As the refugees travel, they wrangle for grub, with each other and Chinese troops. They’re periodically bombed and strafed by Japanese planes. There are many ways to die on this trip, none of them dignified.

Scripted by Liu Zhenyun from his memoir, “Remembering 1942” includes a few historical personages. Gen. Chiang Kai-shek (Chen Daoming) considers pleas from Henan’s governor while waiting for the Allies -- or perhaps Gandhi -- to rescue China. Time magazine reporter Theodore H. White (Adrien Brody) documents the carnage, outfitted with just a camera, crackers and a donkey that will soon be somebody’s dinner. (Later, White became known for his “The Making of the President” books.)

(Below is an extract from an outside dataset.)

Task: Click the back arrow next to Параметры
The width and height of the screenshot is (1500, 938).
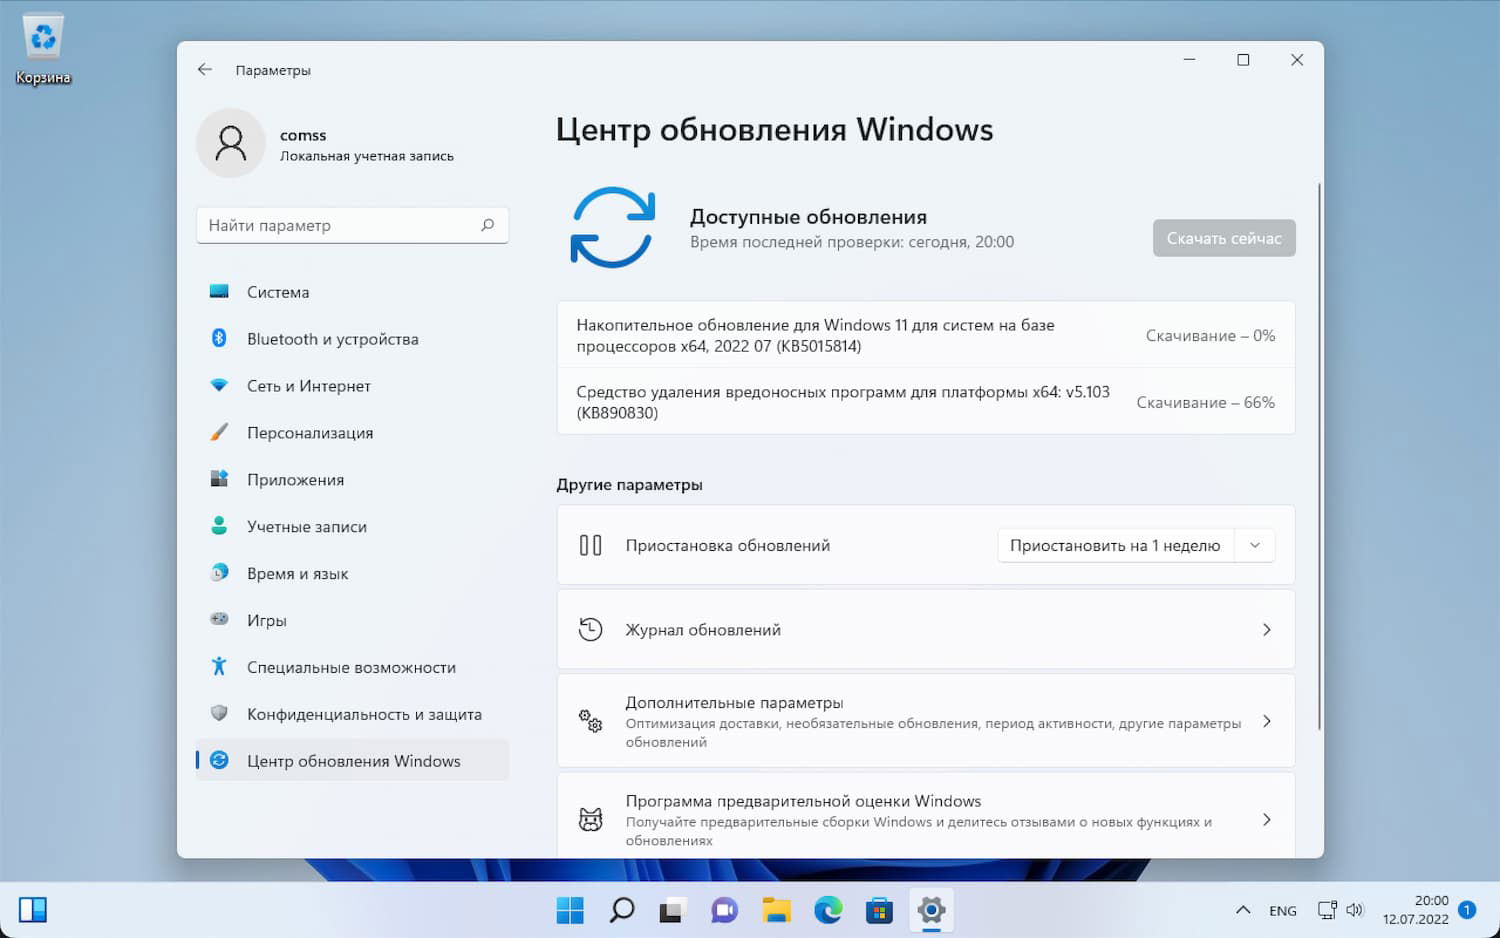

Also representing Hollywood is Tim Robbins, playing an English-speaking Catholic priest of indeterminate nationality. He counsels a Chinese cleric (Zhang Hanyu) who is questioning his faith after barely surviving a Japanese attack in which hundreds were slaughtered. The foreign priest blames the whole mess on the devil.

Among the best of the many recent Chinese films about World War II is 2000’s “Devils on the Doorstep,” a pitch-black comedy. Some of its devils were, of course, Japanese. “Back to 1942” includes incidents of Japanese brutality but goes harder on Chinese officials, who are depicted as bickering, indecisive and self-serving.

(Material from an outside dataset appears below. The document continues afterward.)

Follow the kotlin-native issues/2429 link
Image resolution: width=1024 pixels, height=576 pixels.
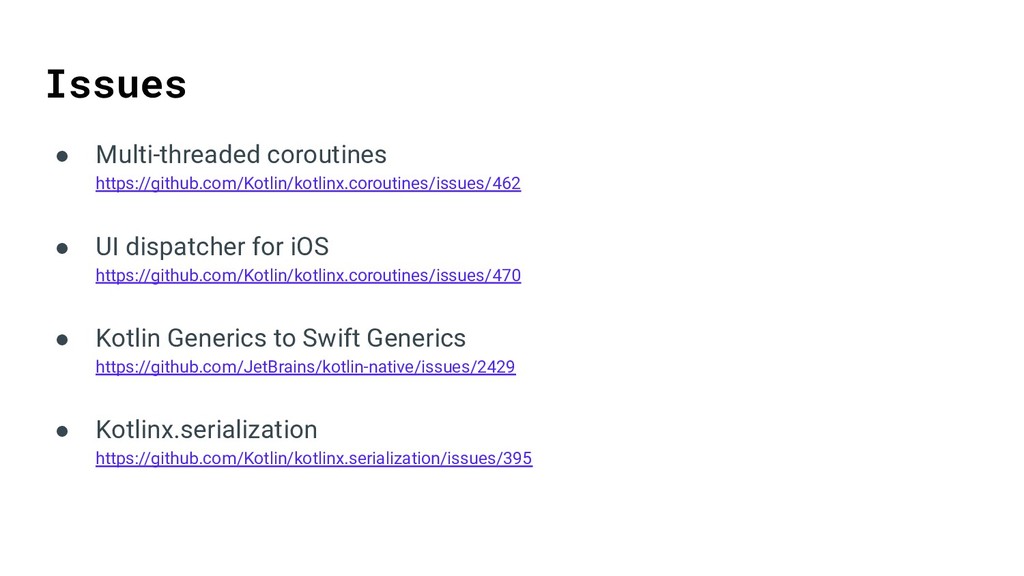[x=306, y=367]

“Back to 1942” director Feng Xiaogang has been called China’s Steven Spielberg. His résumé includes romantic comedies and satires of the country’s newly affluent, but his biggest mainland hit to date is “Aftershock,” a 2010 earthquake saga that had a limited U.S. run.

Like that movie, “Back to 1942” shows the director’s mastery of chaotic spectacle, massed human motion and elegant camera movements. Both films demonstrate his tendencies toward glibness and sentimentality. Starvation and subtlety may be an unlikely pairing, but Feng’s historical horror show would actually be more moving if it were less openly emotional.

Contains bloody violence, animal cruelty and profanity. In Mandarin, English and Japanese with English subtitles.